Julia y Roberto, eran dos hermanos gemelos que vivían en una casa muy grande, con sus padres y su abuelita. De todas las habitaciones de la casa donde los niños podían jugar, la que más les gustaba era la que llamaban desván. En ese cuarto, sus padres y su abuela habían metido todo lo que no les hacía falta pero que no querían tirar por tratarse de viejos recuerdos, por eso, este era el lugar ideal para inventar miles de historias, para disfrazarse y echar a volar la imaginación. A veces, cuando su abuelita subía al desván para estar un ratito con ellos, los dos hermanos le pedían que les contase bonitas historias que habían sucedido tiempo atrás…
-Abuelita, ¿ qué nos contarás hoy? -le preguntó Julia cuando la buena señora tomó asiento en su mecedora.
-Os voy a contar una historia que sucedió en Amber, mi país, no hace demasiado tiempo -bueno -se interrumpió la ancianita sonriendo -ya hace unos cuantos años, porque ocurrió cuando vuestra mamá tendría unos nueve años, como vosotros. Es una historia un poco triste, que trata de dos hermanos que se querían mucho…

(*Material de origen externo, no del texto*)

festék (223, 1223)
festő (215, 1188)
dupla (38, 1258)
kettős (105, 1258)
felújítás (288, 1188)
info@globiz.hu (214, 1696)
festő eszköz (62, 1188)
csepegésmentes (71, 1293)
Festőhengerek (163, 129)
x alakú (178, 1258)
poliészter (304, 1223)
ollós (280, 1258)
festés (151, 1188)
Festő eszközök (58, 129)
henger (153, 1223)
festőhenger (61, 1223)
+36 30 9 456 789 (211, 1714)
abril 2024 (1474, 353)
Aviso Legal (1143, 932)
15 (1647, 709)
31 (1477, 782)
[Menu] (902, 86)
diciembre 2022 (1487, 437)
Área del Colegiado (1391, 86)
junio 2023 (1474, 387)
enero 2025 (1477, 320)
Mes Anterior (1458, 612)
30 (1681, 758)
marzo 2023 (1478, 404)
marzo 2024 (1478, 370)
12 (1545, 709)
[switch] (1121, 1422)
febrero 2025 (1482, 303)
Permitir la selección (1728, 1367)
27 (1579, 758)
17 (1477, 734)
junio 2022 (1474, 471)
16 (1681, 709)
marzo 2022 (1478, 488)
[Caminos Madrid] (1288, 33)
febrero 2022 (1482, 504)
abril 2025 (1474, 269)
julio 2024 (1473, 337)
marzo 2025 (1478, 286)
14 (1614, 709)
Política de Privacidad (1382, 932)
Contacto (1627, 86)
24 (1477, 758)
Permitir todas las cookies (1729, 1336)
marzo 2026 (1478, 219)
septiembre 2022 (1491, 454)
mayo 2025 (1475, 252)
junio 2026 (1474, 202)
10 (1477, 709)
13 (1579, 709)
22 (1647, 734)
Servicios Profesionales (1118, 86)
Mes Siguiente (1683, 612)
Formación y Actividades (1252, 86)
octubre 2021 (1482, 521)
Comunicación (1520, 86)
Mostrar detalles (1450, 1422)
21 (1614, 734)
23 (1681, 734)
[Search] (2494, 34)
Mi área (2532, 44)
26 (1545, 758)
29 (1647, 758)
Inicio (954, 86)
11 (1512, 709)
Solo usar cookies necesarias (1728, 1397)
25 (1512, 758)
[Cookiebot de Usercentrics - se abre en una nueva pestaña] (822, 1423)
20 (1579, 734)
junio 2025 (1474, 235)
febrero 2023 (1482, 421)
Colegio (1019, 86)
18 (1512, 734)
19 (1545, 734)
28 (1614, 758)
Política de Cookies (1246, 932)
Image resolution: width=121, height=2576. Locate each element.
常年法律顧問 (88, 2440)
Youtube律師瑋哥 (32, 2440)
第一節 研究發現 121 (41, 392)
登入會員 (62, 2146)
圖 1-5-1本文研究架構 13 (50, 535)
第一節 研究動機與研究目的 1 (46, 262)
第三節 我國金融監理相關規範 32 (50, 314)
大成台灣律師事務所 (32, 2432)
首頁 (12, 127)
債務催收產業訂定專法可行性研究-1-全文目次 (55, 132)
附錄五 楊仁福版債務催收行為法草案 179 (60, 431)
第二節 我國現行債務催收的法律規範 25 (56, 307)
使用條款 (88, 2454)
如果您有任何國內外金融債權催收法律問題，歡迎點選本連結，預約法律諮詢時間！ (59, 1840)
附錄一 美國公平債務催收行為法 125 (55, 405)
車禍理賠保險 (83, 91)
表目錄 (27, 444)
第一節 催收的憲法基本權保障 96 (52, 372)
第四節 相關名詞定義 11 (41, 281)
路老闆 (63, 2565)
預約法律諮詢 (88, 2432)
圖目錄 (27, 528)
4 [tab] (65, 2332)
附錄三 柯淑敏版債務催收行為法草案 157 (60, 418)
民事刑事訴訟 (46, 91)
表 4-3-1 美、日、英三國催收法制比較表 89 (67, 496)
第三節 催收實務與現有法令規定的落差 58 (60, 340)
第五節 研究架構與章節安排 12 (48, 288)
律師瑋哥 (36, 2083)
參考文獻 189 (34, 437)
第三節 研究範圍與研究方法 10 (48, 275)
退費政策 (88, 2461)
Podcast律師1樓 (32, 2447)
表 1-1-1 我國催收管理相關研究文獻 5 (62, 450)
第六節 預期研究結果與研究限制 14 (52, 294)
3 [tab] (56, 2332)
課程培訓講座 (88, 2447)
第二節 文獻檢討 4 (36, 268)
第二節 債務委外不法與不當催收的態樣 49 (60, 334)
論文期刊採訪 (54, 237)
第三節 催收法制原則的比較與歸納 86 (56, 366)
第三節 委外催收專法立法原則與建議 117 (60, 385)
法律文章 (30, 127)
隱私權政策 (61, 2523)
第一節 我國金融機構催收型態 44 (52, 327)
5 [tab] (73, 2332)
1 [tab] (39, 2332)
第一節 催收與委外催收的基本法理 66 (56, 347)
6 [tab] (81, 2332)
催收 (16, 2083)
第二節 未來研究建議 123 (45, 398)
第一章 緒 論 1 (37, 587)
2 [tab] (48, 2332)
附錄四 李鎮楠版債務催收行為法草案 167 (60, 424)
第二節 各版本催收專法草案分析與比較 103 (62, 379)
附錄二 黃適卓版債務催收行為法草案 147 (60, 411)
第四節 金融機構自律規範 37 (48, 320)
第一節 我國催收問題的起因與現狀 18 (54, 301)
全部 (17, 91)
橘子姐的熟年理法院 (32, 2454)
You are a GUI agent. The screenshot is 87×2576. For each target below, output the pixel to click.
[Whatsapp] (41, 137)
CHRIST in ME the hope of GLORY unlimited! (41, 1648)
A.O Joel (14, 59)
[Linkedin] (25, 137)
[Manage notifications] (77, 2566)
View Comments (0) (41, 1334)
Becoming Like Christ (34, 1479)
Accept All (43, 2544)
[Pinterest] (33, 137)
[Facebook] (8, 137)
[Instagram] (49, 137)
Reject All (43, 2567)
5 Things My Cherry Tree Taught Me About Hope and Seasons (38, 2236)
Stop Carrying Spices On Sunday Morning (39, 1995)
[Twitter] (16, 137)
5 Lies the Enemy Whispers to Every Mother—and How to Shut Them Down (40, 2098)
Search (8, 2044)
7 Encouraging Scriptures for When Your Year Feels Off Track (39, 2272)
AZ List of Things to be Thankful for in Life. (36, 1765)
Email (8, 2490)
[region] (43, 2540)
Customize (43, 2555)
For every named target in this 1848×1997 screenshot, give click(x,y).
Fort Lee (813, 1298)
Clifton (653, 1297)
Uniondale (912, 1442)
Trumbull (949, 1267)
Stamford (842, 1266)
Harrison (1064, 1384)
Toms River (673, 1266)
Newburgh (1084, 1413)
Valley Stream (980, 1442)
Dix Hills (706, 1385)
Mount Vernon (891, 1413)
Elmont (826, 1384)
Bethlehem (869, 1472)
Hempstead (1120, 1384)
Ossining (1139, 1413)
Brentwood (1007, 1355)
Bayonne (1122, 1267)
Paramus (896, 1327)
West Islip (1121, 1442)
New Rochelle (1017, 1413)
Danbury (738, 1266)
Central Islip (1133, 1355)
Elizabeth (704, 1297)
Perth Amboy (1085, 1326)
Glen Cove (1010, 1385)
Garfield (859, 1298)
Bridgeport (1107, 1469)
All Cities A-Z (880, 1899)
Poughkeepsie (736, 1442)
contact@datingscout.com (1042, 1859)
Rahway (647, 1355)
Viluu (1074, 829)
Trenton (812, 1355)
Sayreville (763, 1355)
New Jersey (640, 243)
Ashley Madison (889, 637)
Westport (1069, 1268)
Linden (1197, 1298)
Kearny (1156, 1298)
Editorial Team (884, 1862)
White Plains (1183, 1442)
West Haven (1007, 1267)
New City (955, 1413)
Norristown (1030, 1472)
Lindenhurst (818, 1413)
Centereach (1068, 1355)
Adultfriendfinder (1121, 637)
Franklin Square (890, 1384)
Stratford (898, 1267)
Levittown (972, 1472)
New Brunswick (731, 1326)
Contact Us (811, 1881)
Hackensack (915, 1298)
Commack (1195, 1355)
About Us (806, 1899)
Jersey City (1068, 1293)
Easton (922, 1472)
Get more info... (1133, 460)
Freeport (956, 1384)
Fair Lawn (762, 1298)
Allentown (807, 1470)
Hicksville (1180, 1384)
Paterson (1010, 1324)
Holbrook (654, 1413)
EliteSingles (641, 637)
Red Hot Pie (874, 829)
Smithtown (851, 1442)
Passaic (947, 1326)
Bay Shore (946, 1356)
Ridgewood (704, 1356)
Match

-¡Como nosotros! -exclamó Roberto, mirando a su hermana y antes de que su abuela lo dijese.
-Eso es -dijo su abuelita. -Pues veréis, todo empezó cuando el rey se casó con Teresa, una bella y dulce princesa que no tardó demasiado en tener un hermoso hijo, al que pusieron de nombre Andie y a quien un año después haría compañía una bonita hermana, Daisy; tenían el cabello muy rubio y rizadito y los ojos muy grandes y de color azul clarito. Todo el mundo estaba encantado de que en palacio, por fin se escuchasen las risas y los juegos de los niños cuando estos fueron creciendo, todos menos Casilda, una prima de la mamá de los pequeños, a quien nadie tenía simpatía, pues del pueblo en general era sabido, que no era una buena persona, algunos decían incluso, que era capaz de hacer brujería. La reina, no hacía demasiado caso de estas habladurías, porque al contrario que Casilda, ella sí tenía un buen corazón, y eso no le permitía pensar que fuera cierto lo que decían de su prima, por muy antipática que fuera. Pero, la verdad es que Casilda no solo era una mala persona, si no que sentía un gran odio hacia Teresa, a la que todos adoraban, y la que, según ella, le había quitado el derecho de ser reina. Sin embargo, se había cuidado muy bien de que su prima no supiese nunca de este odio, porque ser de su familia y por tanto, vivir en palacio, equivalía a otorgarle unos privilegios que no estaba dispuesta a dejar pasar.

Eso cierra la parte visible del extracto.